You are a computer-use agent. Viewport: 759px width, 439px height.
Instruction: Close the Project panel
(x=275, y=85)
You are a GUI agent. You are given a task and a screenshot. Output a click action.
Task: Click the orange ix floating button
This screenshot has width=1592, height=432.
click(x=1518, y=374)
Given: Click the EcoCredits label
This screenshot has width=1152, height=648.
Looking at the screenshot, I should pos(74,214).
* * *
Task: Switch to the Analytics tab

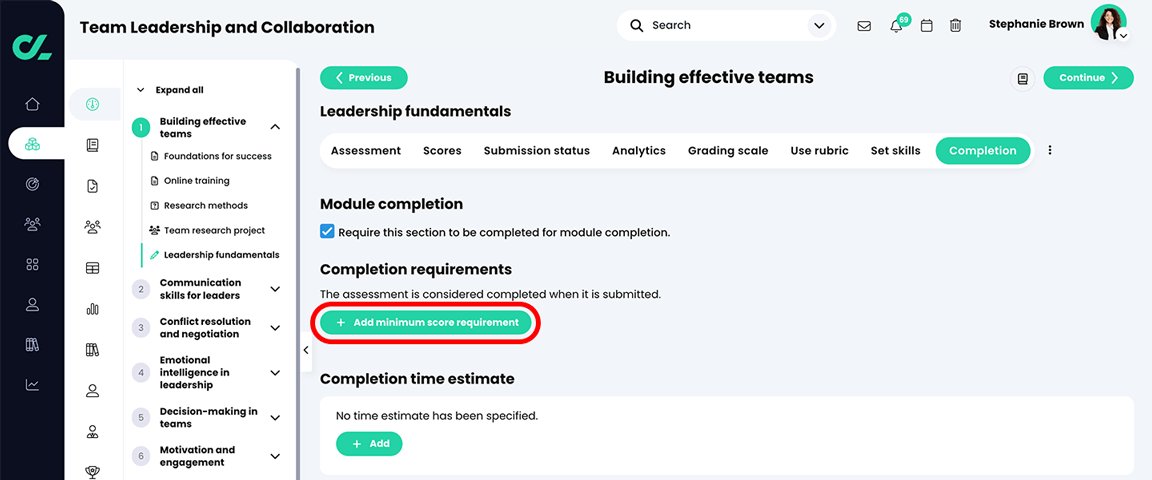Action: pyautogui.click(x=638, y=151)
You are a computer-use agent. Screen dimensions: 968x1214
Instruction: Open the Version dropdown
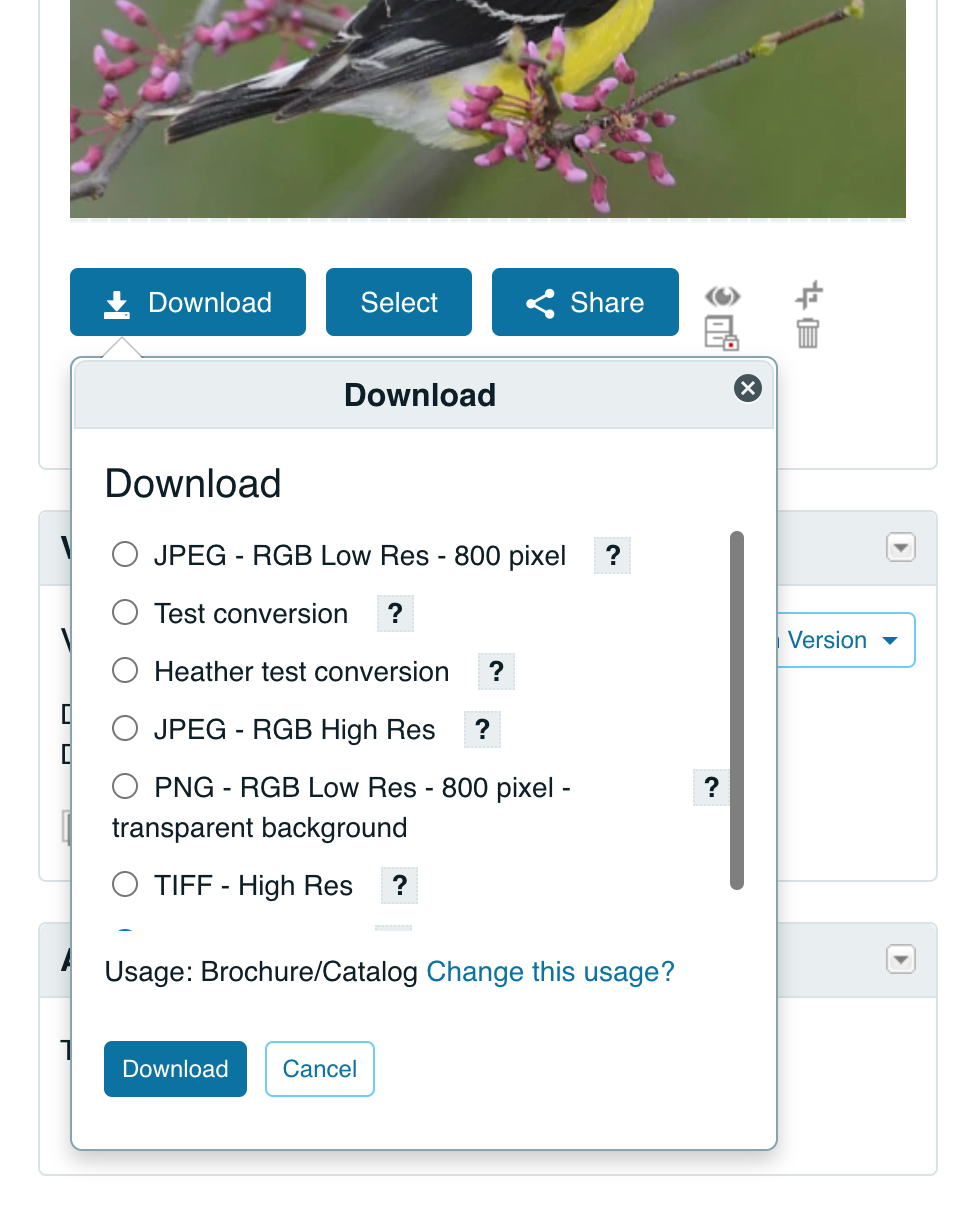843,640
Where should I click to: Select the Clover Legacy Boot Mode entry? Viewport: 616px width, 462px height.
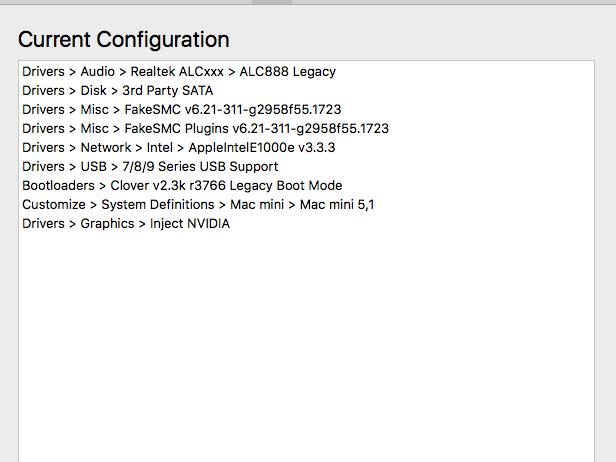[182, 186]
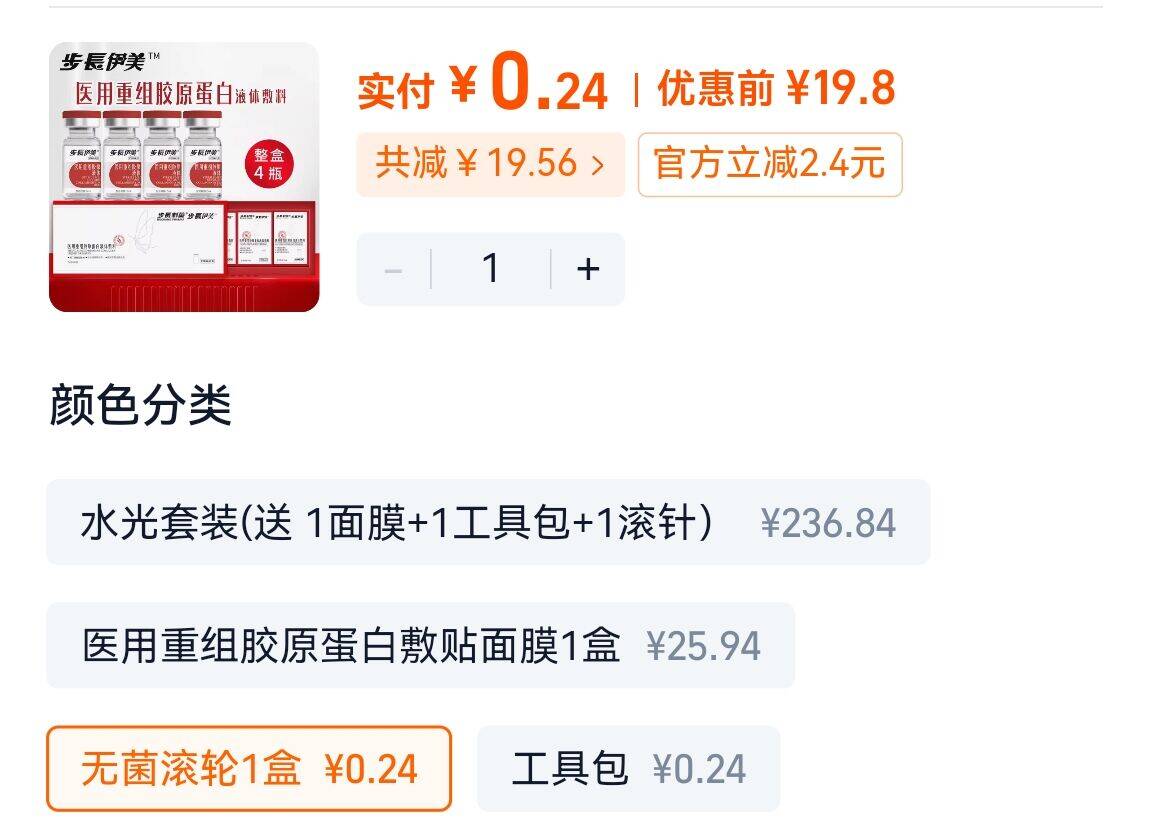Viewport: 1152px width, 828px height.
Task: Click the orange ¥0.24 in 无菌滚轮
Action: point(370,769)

■ **REQUIRED ACTION**:
Among the entries above, identify all lines with "computer" and copy them.

■ **SOLUTION BELOW**:
You are a computer-use agent. Viewport: 759px width, 439px height.
You are a computer-use agent. Screen dimensions: 968x1214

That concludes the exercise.